Jersey City Council OKs Laurel and Saddlewood Court Redevelopment Plan


The Jersey City Council okayed the Laurel and Saddlewood Court Redevelopment Plan, which will include 800 residential units and a public school, at last night’s meeting.

Rendering by Beyer Blinder Belle.

By Daniel Ulloa/Hudson County View

“Just days after announcing the public-private partnership for the creation of the new innovative Liberty Science High School, we’re already moving forward on another brand new school to alleviate the school system’s overcrowding and long waitlists, and further our efforts to provide top-quality educational opportunities for our youth,” Mayor Steven Fulop said in a statement.

“It’s important for us to ensure our community benefits from these projects, and this is the latest example of how we’re becoming a national model for smart growth.”

The 50,000 square-foot public school, valued at nearly $25 million at no cost to taxpayers, will be for PreK-5 students. The project also mandates that five percent of the units be affordable.

“Downtown Jersey City’s elementary schools are already overcrowded and that’s before up to 10,000 new homes will be built here in the next five years,” added Ward E Councilman James Solomon.

At the meeting, Solomon went into more detail, addressing the criticisms around the affordable housing component of the project.

“The criticism around affordable housing is legitimate,” he acknowledged. However, he explained that the community benefits offset were needed to solve other core issues.

“The transit-oriented Laurel-Saddlewood development will address that infrastructure challenge by building a new, public elementary school for up to 400 students. And it will do so without costing taxpayers a cent.”

The Downtown councilman also announced that the SEIU 32BJ labor union obtained a commitment from LMC that they will provide good-paying jobs at future Sandalwood projects. 

The developer, Lennar Multifamily Communities (LMC), will be responsible for the construction of the new school as well as the public park, valued at $2.5 million, and will incorporate stormwater capture improvements to minimize runoff.

Charles Epstein, who spoke for LMC, said the homeowners initially approached them. They worked with the project’s many stakeholders to craft an acceptable plan. 

The approved amendment also requires the development to set aside no less than 5 percent workforce housing, as defined by the U.S. Department of Housing and Urban Development (HUD). Workforce housing is supposed to be affordable and convenient for nearby workers rather than the city as a whole.

“We believe the proposed development will further enhance downtown Jersey City for all who live here, by providing additional affordable housing, a much-needed public school, infrastructure improvements, and greatly expanded green space,” noted Andrew Prokos of Laurelwood Owners LLC.

Nearby residents also weighed in prior to the vote on the matter.

“Our homes don’t make sense in Jersey …They’re old and difficult to maintain,” said Leigh Sellinger.
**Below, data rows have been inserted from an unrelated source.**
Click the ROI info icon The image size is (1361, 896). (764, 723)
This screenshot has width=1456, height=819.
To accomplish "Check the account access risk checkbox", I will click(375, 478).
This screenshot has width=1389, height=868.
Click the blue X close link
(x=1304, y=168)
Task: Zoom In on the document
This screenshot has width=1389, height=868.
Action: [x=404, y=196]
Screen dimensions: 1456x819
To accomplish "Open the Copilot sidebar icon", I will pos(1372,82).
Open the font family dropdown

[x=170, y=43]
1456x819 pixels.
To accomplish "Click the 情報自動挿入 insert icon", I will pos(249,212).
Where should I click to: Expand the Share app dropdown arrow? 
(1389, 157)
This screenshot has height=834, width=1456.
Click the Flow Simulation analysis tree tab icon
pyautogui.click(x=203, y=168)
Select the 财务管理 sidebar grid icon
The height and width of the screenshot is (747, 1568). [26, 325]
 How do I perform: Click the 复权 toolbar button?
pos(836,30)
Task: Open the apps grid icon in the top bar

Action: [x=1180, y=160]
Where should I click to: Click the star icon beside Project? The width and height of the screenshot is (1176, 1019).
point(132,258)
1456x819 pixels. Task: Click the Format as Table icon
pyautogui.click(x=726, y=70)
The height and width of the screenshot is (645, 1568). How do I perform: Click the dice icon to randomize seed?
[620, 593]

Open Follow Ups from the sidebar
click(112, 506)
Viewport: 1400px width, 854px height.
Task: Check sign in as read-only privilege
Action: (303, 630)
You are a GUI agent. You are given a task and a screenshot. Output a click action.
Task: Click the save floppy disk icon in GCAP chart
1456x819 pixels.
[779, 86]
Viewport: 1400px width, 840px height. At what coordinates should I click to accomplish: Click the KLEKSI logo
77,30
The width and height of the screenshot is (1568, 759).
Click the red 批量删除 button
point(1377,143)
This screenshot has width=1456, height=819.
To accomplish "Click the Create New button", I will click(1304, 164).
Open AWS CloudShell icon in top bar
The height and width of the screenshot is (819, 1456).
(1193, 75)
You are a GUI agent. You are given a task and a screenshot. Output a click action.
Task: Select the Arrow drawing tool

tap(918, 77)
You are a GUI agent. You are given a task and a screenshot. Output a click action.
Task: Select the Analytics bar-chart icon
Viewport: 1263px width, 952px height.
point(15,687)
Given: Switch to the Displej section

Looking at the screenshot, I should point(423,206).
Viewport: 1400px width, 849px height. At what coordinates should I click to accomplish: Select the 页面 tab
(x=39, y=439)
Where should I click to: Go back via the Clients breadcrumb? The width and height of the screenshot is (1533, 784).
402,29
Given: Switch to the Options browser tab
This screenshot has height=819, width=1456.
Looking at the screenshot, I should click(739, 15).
“Our house’s condition is quite bad. It was constructed very cheaply. My wall is collapsing,” noted Youwei Chen.

He continued that the houses are not comparable to nearby brownstones and should be torn down.

“My house is old and in dire need of repair … My husband and I are old and cannot really afford all the required fixing,” said Angelita Vicuna, a resident of 9 Laurel Court. She added that a fire could spread easily in her current development. 

Furthermore, Susana Perlez said homeowners have been working for five years to find a developer willing to purchase their homes, while Shaheen Yadav complained about overcrowding at a nearby school and said the proposed school is badly needed. 

The council approved the concept last night by a vote of 7-1, with Councilman-at-Large Rolando Lavarro voting no and Ward F Councilman Jermaine Robinson absent.

“There is a crisis in affordable housing and gentrification in Jersey City … These opportunities are slipping away,” Lavarro exclaimed.

He argued that the 41 units designated as affordable are hardly such with a monthly rental fee of $2,123 and this is something he plans on continuing to work on, despite last night’s vote.

“I am currently working with Councilman Solomon on the proposed replacement of the ‘affordable’ housing units with an equitable monetary contribution to the Affordable Housing Trust Fund.  Councilman Solomon has approached the developer in this matter,” Lavarro said.


Editor’s note: This story has been updated with new information.